Assigned task:
All of the entries are to be written out again verbatim.

Saved entries:
-*-*-
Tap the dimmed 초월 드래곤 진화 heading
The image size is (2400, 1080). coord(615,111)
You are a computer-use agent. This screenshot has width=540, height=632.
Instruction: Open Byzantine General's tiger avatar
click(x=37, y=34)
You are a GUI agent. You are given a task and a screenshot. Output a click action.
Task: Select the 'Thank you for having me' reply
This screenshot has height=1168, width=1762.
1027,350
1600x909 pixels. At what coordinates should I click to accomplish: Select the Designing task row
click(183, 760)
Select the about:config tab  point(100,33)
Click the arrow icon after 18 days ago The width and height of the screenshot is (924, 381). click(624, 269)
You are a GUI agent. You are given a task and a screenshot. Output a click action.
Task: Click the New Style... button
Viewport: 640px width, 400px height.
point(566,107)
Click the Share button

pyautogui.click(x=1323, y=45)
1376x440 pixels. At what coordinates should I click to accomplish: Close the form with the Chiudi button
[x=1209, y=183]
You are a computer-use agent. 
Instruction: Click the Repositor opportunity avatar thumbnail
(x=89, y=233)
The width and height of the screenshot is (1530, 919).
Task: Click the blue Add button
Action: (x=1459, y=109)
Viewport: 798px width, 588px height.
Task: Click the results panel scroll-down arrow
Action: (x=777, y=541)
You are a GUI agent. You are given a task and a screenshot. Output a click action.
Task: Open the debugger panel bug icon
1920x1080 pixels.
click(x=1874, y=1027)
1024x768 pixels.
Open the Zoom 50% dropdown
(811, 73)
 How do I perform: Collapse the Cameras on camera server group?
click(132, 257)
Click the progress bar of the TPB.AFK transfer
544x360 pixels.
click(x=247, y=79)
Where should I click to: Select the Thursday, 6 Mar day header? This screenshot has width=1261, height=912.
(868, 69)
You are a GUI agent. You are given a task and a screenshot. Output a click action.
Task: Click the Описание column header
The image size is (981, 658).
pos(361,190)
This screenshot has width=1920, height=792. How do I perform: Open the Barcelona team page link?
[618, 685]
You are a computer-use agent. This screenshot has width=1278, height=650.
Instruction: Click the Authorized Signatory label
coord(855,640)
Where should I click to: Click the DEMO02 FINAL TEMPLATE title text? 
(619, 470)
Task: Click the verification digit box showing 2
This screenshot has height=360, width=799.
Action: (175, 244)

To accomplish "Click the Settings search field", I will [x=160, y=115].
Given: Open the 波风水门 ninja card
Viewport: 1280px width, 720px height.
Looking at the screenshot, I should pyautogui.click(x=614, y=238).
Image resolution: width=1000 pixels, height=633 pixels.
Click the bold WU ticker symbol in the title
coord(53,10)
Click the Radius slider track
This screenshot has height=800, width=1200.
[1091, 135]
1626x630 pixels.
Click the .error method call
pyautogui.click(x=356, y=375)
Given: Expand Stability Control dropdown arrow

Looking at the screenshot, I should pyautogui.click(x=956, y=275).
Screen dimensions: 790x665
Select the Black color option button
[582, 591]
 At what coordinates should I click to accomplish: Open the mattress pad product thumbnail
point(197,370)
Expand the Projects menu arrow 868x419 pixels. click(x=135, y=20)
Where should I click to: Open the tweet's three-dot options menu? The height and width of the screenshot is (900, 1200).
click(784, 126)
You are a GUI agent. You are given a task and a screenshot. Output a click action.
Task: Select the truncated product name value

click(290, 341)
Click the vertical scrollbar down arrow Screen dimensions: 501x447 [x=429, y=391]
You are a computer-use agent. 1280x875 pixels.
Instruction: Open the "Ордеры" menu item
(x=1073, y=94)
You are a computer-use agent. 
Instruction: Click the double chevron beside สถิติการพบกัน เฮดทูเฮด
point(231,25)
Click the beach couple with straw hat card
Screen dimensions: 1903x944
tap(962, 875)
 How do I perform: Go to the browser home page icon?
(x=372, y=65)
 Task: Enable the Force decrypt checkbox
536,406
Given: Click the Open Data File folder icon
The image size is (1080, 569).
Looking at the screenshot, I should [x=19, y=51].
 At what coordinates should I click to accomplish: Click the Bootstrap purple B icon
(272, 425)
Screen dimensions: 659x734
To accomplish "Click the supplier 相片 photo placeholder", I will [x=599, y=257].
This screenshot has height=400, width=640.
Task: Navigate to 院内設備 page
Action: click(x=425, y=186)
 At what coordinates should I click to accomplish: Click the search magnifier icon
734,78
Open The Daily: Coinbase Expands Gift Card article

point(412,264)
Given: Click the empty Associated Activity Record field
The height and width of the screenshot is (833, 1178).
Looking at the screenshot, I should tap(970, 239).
-*-*-
Solution for this task:
Tap the dimmed 초월 드래곤 진화 heading
The image size is (2400, 1080). coord(615,111)
You are a computer-use agent. This screenshot has width=540, height=632.
Instruction: Open Byzantine General's tiger avatar
click(x=37, y=34)
You are a GUI agent. You are given a task and a screenshot. Output a click action.
Task: Select the 'Thank you for having me' reply
This screenshot has height=1168, width=1762.
1027,350
1600x909 pixels. At what coordinates should I click to accomplish: Select the Designing task row
click(183, 760)
Select the about:config tab  point(100,33)
Click the arrow icon after 18 days ago The width and height of the screenshot is (924, 381). click(624, 269)
You are a GUI agent. You are given a task and a screenshot. Output a click action.
Task: Click the New Style... button
Viewport: 640px width, 400px height.
point(566,107)
Click the Share button

pyautogui.click(x=1323, y=45)
1376x440 pixels. At what coordinates should I click to accomplish: Close the form with the Chiudi button
[x=1209, y=183]
You are a computer-use agent. 
Instruction: Click the Repositor opportunity avatar thumbnail
(x=89, y=233)
The width and height of the screenshot is (1530, 919).
Task: Click the blue Add button
Action: (x=1459, y=109)
Viewport: 798px width, 588px height.
Task: Click the results panel scroll-down arrow
Action: (x=777, y=541)
You are a GUI agent. You are given a task and a screenshot. Output a click action.
Task: Open the debugger panel bug icon
1920x1080 pixels.
click(x=1874, y=1027)
1024x768 pixels.
Open the Zoom 50% dropdown
(811, 73)
 How do I perform: Collapse the Cameras on camera server group?
click(132, 257)
Click the progress bar of the TPB.AFK transfer
544x360 pixels.
click(x=247, y=79)
Where should I click to: Select the Thursday, 6 Mar day header? This screenshot has width=1261, height=912.
(868, 69)
You are a GUI agent. You are given a task and a screenshot. Output a click action.
Task: Click the Описание column header
The image size is (981, 658).
pos(361,190)
This screenshot has width=1920, height=792. How do I perform: Open the Barcelona team page link?
[618, 685]
You are a computer-use agent. This screenshot has width=1278, height=650.
Instruction: Click the Authorized Signatory label
coord(855,640)
Where should I click to: Click the DEMO02 FINAL TEMPLATE title text? 
(619, 470)
Task: Click the verification digit box showing 2
This screenshot has height=360, width=799.
Action: (175, 244)

To accomplish "Click the Settings search field", I will [x=160, y=115].
Given: Open the 波风水门 ninja card
Viewport: 1280px width, 720px height.
Looking at the screenshot, I should pyautogui.click(x=614, y=238).
Image resolution: width=1000 pixels, height=633 pixels.
Click the bold WU ticker symbol in the title
coord(53,10)
Click the Radius slider track
This screenshot has height=800, width=1200.
[1091, 135]
1626x630 pixels.
Click the .error method call
pyautogui.click(x=356, y=375)
Given: Expand Stability Control dropdown arrow

Looking at the screenshot, I should pyautogui.click(x=956, y=275).
Screen dimensions: 790x665
Select the Black color option button
[582, 591]
 At what coordinates should I click to accomplish: Open the mattress pad product thumbnail
point(197,370)
Expand the Projects menu arrow 868x419 pixels. click(x=135, y=20)
Where should I click to: Open the tweet's three-dot options menu? The height and width of the screenshot is (900, 1200).
click(784, 126)
You are a GUI agent. You are given a task and a screenshot. Output a click action.
Task: Select the truncated product name value

click(290, 341)
Click the vertical scrollbar down arrow Screen dimensions: 501x447 [x=429, y=391]
You are a computer-use agent. 1280x875 pixels.
Instruction: Open the "Ордеры" menu item
(x=1073, y=94)
You are a computer-use agent. 
Instruction: Click the double chevron beside สถิติการพบกัน เฮดทูเฮด
point(231,25)
Click the beach couple with straw hat card
Screen dimensions: 1903x944
tap(962, 875)
 How do I perform: Go to the browser home page icon?
(x=372, y=65)
 Task: Enable the Force decrypt checkbox
536,406
Given: Click the Open Data File folder icon
The image size is (1080, 569).
Looking at the screenshot, I should [x=19, y=51].
 At what coordinates should I click to accomplish: Click the Bootstrap purple B icon
(272, 425)
Screen dimensions: 659x734
To accomplish "Click the supplier 相片 photo placeholder", I will [x=599, y=257].
This screenshot has height=400, width=640.
Task: Navigate to 院内設備 page
Action: click(x=425, y=186)
 At what coordinates should I click to accomplish: Click the search magnifier icon
734,78
Open The Daily: Coinbase Expands Gift Card article

point(412,264)
Given: Click the empty Associated Activity Record field
The height and width of the screenshot is (833, 1178).
Looking at the screenshot, I should tap(970, 239).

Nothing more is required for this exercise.